Exercise directions: Which lines of the items below contain the string "dropdown"? Extract each one.

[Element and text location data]
# # # # #

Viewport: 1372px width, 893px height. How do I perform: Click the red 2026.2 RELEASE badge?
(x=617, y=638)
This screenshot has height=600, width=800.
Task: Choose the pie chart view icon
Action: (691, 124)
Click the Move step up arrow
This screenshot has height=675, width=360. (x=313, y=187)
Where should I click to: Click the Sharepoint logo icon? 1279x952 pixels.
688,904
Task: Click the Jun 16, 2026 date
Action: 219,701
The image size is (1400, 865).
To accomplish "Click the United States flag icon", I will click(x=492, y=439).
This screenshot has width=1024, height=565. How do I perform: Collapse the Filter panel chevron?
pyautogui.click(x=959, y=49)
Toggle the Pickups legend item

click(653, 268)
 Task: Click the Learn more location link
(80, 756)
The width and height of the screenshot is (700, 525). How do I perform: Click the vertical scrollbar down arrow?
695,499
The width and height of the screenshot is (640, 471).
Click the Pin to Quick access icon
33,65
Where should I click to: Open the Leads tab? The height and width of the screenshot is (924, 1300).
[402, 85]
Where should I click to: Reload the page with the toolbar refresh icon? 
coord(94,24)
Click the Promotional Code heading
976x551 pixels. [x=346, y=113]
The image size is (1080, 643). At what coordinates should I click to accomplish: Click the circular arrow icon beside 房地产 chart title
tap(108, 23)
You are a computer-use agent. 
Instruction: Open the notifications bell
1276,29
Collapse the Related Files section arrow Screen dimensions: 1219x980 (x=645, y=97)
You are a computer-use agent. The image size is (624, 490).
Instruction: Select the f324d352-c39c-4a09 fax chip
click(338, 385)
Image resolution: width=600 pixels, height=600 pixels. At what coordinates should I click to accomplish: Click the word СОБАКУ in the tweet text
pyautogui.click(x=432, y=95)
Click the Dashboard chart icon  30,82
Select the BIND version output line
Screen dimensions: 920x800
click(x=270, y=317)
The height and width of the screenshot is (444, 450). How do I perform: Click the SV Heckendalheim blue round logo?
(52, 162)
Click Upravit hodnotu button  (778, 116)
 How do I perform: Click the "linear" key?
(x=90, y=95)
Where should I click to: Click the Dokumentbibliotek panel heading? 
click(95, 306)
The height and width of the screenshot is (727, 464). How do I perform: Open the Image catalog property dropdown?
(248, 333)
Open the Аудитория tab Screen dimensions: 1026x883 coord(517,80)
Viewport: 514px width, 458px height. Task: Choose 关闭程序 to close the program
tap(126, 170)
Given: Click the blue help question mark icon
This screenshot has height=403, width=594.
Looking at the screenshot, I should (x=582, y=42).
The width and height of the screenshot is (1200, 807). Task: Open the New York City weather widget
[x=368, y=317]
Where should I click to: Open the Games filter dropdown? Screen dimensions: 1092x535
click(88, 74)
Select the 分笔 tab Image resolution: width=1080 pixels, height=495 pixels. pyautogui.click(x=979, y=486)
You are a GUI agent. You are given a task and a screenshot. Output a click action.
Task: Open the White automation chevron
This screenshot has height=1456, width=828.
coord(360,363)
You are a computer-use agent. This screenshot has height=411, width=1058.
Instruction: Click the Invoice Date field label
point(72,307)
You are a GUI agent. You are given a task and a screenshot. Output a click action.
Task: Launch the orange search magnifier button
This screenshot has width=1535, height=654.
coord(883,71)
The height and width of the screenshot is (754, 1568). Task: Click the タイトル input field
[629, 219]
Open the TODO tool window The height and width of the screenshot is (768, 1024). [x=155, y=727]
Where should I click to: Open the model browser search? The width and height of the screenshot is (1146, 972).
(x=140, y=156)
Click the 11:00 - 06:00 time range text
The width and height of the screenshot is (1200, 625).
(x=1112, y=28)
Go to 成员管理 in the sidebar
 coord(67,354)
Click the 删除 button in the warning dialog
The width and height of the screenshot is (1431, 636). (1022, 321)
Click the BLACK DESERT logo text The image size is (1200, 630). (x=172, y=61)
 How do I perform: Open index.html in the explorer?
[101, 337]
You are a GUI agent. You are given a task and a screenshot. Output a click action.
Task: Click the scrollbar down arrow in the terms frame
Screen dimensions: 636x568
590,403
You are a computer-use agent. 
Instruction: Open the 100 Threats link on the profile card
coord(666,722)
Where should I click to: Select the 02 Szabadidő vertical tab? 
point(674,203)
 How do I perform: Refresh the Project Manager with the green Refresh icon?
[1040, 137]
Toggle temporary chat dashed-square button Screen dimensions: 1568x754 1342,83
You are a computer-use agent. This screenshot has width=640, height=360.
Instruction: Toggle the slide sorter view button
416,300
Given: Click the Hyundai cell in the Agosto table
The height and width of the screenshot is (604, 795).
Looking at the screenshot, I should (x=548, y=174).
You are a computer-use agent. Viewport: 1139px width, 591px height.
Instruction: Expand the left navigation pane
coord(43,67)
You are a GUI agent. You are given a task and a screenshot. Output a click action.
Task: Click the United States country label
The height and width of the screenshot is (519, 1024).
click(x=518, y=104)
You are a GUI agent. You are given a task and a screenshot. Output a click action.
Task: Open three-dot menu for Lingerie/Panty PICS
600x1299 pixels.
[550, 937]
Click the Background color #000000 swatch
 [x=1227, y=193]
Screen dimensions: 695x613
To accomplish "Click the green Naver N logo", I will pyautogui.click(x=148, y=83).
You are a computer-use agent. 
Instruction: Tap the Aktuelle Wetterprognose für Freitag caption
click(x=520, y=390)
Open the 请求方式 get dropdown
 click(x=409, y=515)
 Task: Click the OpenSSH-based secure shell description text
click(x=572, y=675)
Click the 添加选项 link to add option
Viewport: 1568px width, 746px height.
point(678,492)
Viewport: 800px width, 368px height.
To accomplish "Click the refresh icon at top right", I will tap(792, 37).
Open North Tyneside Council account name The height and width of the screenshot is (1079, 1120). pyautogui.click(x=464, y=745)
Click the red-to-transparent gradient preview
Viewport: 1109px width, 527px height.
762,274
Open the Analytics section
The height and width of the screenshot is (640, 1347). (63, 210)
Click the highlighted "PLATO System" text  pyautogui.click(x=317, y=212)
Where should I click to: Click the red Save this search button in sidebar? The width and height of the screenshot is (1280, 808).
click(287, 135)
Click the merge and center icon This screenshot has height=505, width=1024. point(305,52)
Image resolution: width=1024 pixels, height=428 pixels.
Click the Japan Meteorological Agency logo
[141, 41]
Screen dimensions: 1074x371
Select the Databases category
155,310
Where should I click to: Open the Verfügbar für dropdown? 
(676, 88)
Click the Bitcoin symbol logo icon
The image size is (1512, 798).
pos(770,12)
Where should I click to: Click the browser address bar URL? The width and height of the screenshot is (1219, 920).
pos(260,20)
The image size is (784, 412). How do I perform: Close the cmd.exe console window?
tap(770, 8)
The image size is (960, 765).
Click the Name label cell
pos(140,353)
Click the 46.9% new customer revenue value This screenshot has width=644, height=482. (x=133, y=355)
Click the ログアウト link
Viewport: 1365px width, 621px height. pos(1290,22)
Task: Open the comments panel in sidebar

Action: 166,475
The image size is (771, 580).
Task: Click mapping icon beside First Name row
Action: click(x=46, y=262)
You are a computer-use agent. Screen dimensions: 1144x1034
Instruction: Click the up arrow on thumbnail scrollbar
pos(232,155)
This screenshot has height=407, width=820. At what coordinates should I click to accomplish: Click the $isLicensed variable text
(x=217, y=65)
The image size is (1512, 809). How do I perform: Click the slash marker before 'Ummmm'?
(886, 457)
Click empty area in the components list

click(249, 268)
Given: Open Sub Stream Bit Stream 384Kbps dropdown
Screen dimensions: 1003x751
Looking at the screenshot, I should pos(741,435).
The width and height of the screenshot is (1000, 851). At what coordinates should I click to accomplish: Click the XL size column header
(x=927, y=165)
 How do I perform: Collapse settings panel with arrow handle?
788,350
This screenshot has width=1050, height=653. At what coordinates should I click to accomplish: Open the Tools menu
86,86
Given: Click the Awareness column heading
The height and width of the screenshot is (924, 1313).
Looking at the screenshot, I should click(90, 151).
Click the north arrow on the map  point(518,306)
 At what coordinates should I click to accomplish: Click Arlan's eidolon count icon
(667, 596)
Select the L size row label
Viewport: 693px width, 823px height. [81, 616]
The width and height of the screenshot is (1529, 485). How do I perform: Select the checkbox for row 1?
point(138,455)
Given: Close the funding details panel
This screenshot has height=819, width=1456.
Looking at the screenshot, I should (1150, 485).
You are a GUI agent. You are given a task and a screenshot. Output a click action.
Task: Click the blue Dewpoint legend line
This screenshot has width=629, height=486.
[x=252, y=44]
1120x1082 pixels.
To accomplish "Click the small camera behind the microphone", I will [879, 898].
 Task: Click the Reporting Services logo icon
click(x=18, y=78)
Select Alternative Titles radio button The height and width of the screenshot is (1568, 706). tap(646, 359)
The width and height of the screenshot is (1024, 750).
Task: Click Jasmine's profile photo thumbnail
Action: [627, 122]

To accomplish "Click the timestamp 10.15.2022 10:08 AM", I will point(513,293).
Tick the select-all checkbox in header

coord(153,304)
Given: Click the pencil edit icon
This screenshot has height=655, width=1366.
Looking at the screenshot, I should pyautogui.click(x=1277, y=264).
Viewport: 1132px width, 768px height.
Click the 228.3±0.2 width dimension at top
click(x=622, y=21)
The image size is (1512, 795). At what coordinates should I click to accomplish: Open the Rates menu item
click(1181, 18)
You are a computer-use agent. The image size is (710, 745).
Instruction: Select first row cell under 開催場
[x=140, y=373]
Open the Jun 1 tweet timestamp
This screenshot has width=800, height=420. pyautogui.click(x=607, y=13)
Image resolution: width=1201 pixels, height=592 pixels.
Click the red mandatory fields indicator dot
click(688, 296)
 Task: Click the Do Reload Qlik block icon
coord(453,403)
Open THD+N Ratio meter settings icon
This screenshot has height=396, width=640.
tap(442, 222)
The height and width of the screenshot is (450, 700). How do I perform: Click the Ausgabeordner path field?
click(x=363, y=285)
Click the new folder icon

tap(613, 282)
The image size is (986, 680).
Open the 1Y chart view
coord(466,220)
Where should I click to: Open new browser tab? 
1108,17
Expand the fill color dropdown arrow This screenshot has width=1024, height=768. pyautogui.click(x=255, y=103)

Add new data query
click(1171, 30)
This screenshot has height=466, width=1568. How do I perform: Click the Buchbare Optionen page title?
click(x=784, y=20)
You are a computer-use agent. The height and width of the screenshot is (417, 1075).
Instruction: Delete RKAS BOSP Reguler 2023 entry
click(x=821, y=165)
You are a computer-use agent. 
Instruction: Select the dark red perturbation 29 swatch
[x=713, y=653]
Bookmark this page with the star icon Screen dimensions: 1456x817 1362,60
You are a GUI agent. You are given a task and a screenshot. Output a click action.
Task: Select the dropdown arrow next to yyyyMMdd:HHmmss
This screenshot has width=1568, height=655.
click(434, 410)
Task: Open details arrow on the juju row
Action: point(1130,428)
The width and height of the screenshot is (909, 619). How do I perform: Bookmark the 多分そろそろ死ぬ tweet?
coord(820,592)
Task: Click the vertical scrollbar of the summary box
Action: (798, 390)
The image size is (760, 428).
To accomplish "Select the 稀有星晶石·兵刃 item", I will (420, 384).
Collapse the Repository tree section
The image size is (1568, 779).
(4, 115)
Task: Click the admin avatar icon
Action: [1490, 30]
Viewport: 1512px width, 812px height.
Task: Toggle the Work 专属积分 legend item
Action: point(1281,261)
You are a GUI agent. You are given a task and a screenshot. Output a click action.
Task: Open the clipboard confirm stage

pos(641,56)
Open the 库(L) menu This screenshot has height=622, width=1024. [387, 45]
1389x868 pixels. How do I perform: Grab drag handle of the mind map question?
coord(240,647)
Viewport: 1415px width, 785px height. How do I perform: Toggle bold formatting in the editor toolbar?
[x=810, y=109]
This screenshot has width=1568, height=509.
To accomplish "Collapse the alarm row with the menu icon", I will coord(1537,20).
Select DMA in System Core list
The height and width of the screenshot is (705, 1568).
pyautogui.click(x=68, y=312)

# # # # #

Worked solution:
The height and width of the screenshot is (727, 464). How do I perform: Open the Image catalog property dropdown?
Where should I click to: Open the Games filter dropdown? Screen dimensions: 1092x535
Open the 请求方式 get dropdown
Where should I click to: Open the Verfügbar für dropdown? 
Given: Open Sub Stream Bit Stream 384Kbps dropdown
Expand the fill color dropdown arrow This screenshot has width=1024, height=768. pyautogui.click(x=255, y=103)
Task: Select the dropdown arrow next to yyyyMMdd:HHmmss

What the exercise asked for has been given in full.